# [Dataset records]

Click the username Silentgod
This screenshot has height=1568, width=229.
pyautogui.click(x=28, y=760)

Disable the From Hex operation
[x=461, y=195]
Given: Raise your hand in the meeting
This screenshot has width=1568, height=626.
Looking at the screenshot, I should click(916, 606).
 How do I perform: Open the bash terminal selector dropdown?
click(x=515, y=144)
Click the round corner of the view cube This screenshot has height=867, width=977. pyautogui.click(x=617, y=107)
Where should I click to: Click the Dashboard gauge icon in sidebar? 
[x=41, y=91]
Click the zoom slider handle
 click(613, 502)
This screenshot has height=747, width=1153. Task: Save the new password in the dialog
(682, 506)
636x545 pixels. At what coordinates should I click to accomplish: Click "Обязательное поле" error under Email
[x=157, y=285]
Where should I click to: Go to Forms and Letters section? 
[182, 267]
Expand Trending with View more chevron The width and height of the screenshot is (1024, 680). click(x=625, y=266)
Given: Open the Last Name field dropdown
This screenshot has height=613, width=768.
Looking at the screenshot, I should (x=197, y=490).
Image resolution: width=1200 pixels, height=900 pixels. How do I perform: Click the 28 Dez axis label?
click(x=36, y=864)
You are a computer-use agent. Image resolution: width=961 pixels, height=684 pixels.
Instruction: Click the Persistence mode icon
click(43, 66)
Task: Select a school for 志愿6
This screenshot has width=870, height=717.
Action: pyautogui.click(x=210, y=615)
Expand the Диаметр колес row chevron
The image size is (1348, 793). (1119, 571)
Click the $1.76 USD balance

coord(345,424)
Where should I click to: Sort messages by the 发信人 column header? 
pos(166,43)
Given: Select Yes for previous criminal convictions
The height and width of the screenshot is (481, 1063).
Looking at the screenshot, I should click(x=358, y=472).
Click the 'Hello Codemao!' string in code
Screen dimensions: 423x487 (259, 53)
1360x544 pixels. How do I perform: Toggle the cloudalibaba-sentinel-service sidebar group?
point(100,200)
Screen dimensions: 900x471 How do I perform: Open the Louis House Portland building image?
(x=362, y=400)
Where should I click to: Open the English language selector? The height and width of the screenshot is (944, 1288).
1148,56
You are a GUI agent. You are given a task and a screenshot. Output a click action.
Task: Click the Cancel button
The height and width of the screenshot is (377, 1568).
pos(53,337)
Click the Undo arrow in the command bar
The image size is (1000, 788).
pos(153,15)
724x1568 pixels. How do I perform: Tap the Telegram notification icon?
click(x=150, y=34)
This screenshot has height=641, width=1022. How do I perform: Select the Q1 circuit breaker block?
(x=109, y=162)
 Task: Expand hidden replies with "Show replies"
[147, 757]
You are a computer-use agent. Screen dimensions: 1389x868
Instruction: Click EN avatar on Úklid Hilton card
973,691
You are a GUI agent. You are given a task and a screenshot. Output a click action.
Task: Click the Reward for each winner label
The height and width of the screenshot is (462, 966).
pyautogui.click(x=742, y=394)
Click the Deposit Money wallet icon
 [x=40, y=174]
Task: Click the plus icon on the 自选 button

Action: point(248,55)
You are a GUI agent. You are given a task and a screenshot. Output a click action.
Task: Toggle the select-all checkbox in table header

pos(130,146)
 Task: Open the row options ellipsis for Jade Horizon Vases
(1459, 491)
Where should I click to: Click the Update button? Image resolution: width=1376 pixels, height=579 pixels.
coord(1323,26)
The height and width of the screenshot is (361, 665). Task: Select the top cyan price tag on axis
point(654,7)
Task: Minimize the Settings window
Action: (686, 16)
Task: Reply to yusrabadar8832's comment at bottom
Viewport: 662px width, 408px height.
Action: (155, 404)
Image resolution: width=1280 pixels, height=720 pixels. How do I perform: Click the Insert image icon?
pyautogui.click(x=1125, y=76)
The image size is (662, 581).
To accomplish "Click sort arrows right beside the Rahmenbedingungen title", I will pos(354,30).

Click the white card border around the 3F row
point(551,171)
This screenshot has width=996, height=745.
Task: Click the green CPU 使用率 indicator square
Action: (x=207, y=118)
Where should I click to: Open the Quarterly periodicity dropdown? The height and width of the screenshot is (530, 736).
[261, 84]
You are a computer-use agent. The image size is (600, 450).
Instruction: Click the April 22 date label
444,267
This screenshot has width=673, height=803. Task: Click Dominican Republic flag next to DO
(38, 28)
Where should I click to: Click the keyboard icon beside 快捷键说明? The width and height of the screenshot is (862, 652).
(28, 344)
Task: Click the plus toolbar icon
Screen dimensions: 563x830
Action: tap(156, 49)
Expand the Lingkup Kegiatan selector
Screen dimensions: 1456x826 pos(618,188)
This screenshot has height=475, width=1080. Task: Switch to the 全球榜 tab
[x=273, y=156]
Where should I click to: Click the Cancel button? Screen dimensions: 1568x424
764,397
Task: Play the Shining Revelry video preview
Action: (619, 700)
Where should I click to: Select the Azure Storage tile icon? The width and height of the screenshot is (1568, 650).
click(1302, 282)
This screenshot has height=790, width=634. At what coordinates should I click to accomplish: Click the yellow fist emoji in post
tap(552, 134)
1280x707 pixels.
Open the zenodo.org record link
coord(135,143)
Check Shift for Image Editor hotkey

# [Assignment]
Please state how many lines of the listing above hold "computer", giving the number and nothing else.

# [Exercise response]
3